中国航天员科研训练中心的李英贤研究员和香港浸会大学中医药学院的张戈教授为这篇论文的共同通讯作者。
骨质疏松症(osteoporosis)是一种系统性骨病,其特征是骨量下降和骨的微细结构破坏,表现为骨的脆性增加,因而骨折的危险性大为增加,即使是轻微的创伤或无外伤的情况下也容易发生骨折。骨质疏松症是一种多因素所致的慢性疾病。在骨折发生之前,通常无特殊临床表现。该病女性多于男性,常见于绝经后妇女和老年人。随着我国老年人口的增加,骨质疏松症发病率处于上升趋势。2008年发布的统计数据显示,我国有6944万人患有骨质疏松症,此外,还有约2.1亿人骨量偏低。庞大的患者队伍和风险人群不仅给个人、家庭、政府造成严重的经济负担,也由此产生了相应的社会问题。
MicroRNA(miRNA))是一类长度在19-24 个核苷酸(nt)左右的内源性非编码小分子单链RNA,在进化过程中高度保守,能通过与靶基因mRNA特异性的碱基互补配对,引起靶基因mRNA的降解或者抑制其翻译,广泛地负调控靶基因的表达,在真核生物的多种发育和生理过程中发挥着重要的调节作用。近年来越来越多的研究数据表明miRNAs对骨分化和骨形成起重要的调控作用。
在这篇新文章中,研究人员在来自老年骨折患者的骨样本中证实miR-214水平增高与较低程度的骨形成相关。通过miR-214 antagomir特异性操控miR-214转基因小鼠、卵巢切除小鼠及截取后肢小鼠的成骨细胞miR-214细胞水平,研究人员证实miR-214在调控骨形成中发挥抑制作用。进一步的研究表明miR-214直接靶向ATF4抑制了成骨细胞活性。此外,研究人员还证实利用antagomir-214 和agomir-214可分别提高或抑制体外成骨细胞活性和基质矿化。

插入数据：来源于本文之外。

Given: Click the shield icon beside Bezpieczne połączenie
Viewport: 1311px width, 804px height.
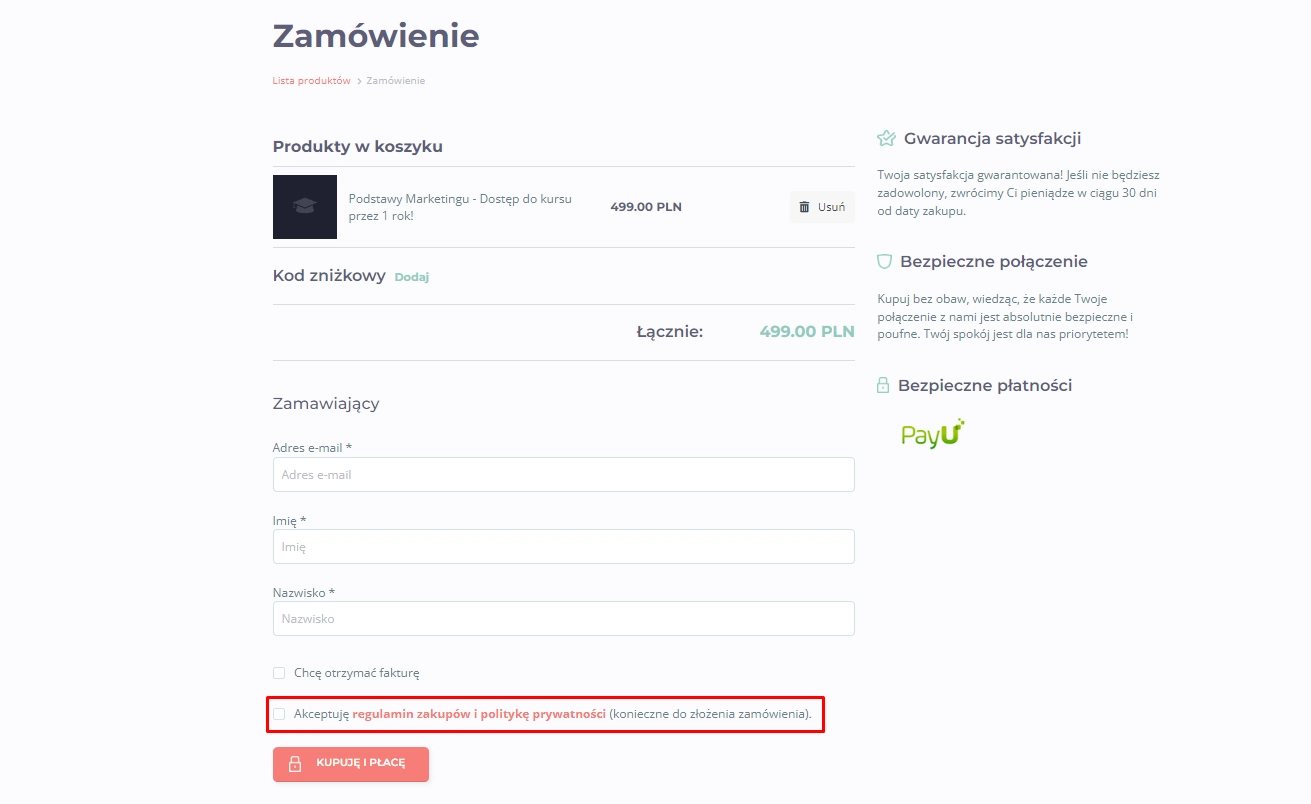Looking at the screenshot, I should click(x=884, y=262).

这些研究数据表明miR-214在抑制骨形成中发挥至关重要的作用,抑制成骨细胞中的miR-214有可能是改善骨质疏松症的一条有潜力的促合成代谢策略。
miR-214 targets ATF4 to inhibit bone formation
Xiaogang Wang, Baosheng Guo, Qi Li, Jiang Peng, Zhijun Yang, Aiyuan Wang, Dong Li, Zhibo Hou, Ke Lv, Guanghan Kan, Hongqing Cao, Heng Wu, Jinping Song, Xiaohua Pan, Qiao Sun, Shukuan Ling, Yuheng Li, Mu Zhu, Pengfei Zhang, Songlin Peng, Xiaoqing Xie, Tao Tang, An Hong, Zhaoxiang Bian, Yanqiang Bai
Emerging evidence indicates that microRNAs (miRNAs) have important roles in regulating osteogenic differentiation and bone formation. Thus far, no study has established the pathophysiological role for miRNAs identified in human osteoporotic bone specimens. Here we found that elevated miR-214 levels correlated with a lower degree of bone formation in bone specimens from aged patients with fractures. We also found that osteoblast-specific manipulation of miR-214 levels by miR-214 antagomir treatment in miR-214 transgenic, ovariectomized, or hindlimb-unloaded mice revealed an inhibitory role of miR-214 in regulating bone formation. Further, in vitro osteoblast activity and matrix mineralization were promoted by antagomir-214 and decreased by agomir-214, and miR-214 directly targeted ATF4 to inhibit osteoblast activity. These data suggest that miR-214 has a crucial role in suppressing bone formation and that miR-214 inhibition in osteoblasts may be a potential anabolic strategy for ameliorating osteoporosis.